Siebtklässler auf den Spuren des fränkischen Barocks – Schloss Weißenstein in Pommersfelden

 

Dieses Schuljahr gab es für die 7. Klassen (am 18.07.) erstmals eine Exkursion im Fach Geschichte. Das Ziel war das Schloss Weißenstein in Pommersfelden. Nachdem die Schüler/innen im Unterricht bereits die Zeit des Absolutismus in Frankreich sowie Merkmale des Barock kennengelernt hatten, sollten sie einmal hautnah erleben, dass auch in Franken „Nachahmer“ des berühmten französischen Königs Ludwig XIV. zu finden sind. Ein Zeugnis für die Verehrung des Schlosses in Versailles findet man in Form des Schlosses Weißenstein. Dieses Schloss war die Sommerresidenz des Kurfürsten Lothar Franz von Schönborn (1655-1729). Es wurde innerhalb von sieben Jahren (1711-18) gebaut. Der Innenausbau dauerte noch weitere zehn Jahre. 

 

Nach Betreten des Innenhofes zeigten sich die Schüler/innen beeindruckt von der Größe des Hofes und des Schlosses selbst. Zunächst bekamen die Siebtklässler eine einstündige Führung durch die zahlreichen Räumlichkeiten des Schlosses, bei der die Schüler/innen nicht nur genau zuhören, sondern auch schriftlich Fragen auf einem eigens für die Exkursion zusammengestellten Fragenkatalog beantworten mussten. Die Besprechung dieser erfolgte in einer Unterrichtsstunde nach der Exkursion. Bezüglich der Führung sind die sehr gut erhaltenen bzw. zum Teil neu restaurierten Räume erwähnenswert, die vom Marmorsaal und dem Spiegelkabinett über das Zimmer des Kammerdieners bis zur Blumengalerie oder dem Speisesaal des Fürsten reichten. Nach der Führung fertigten die Siebtklässler Skizzen des Innenhofes (Symmetrie!) an und beantworteten schriftlich weitere Fragen zur Gestaltung der Außenfassade des Schlosses, zur Bepflanzung des Hofes und zum weitläufigen Park, der das Schloss umgibt.
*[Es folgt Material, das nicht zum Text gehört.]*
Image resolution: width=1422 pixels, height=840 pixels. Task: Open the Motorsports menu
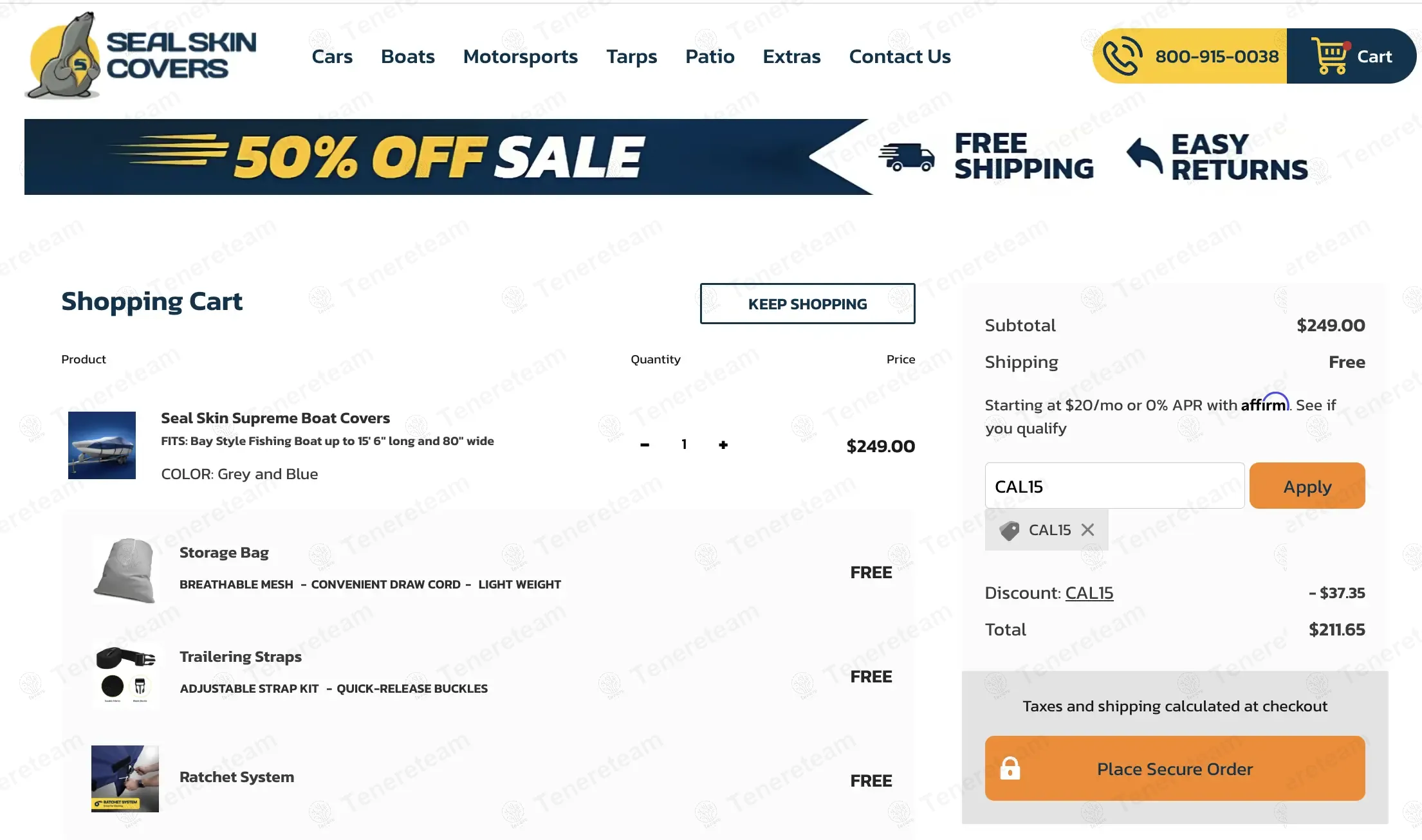pyautogui.click(x=521, y=57)
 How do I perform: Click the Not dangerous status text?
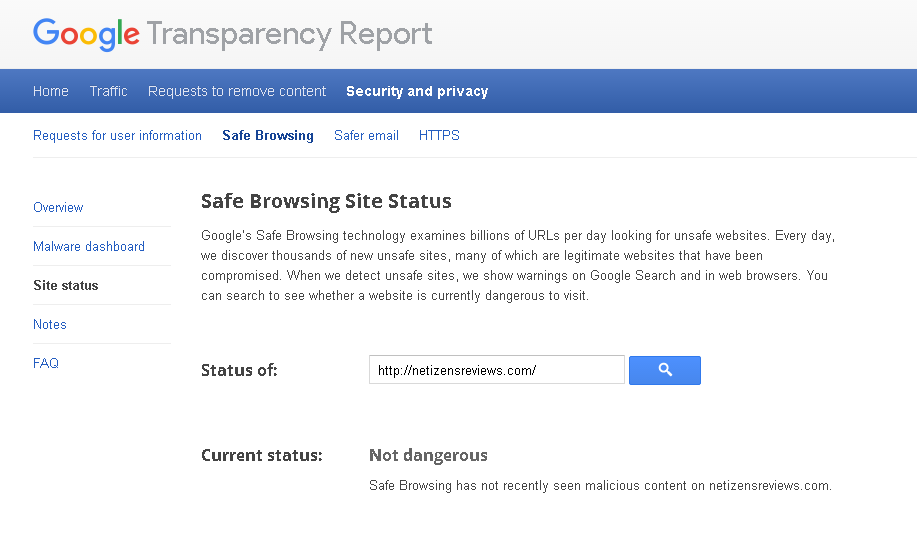(428, 455)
Nach diesen Aufgaben legten alle ihre Zettel beiseite und genossen ca. eineinhalb Stunden Freizeit im Schlosspark. Dieser erinnert nur noch teilweise an den früheren Barockgarten, bereits Anfang des 19. Jahrhunderts wurde er in einen englischen Landschaftspark umgewandelt, der von Hirschen und Rehen bevölkert ist. Nichtsdestotrotz kann man sich noch gut vorstellen, wie im 18. Jahrhundert die feinen Herrschaften in ihren prächtigen Kleidern zusammen mit ihrem Fürsten im Park lustwandelten, sich präsentierten und sich danach in der Muschelgrotte des Schlosses (ein Raum, der bewusst kühl gehalten wurde) abkühlten.

Auch wenn das fränkische Schloss von der Größe her nicht mit Versailles zu vergleichen ist, hat es dennoch in „Kleinformat“ all das zu bieten, was Frankreich im 17. und 18. Jahrhundert ausmachte: Prunk, Luxus, Reichtum, Macht und modernste Architektur.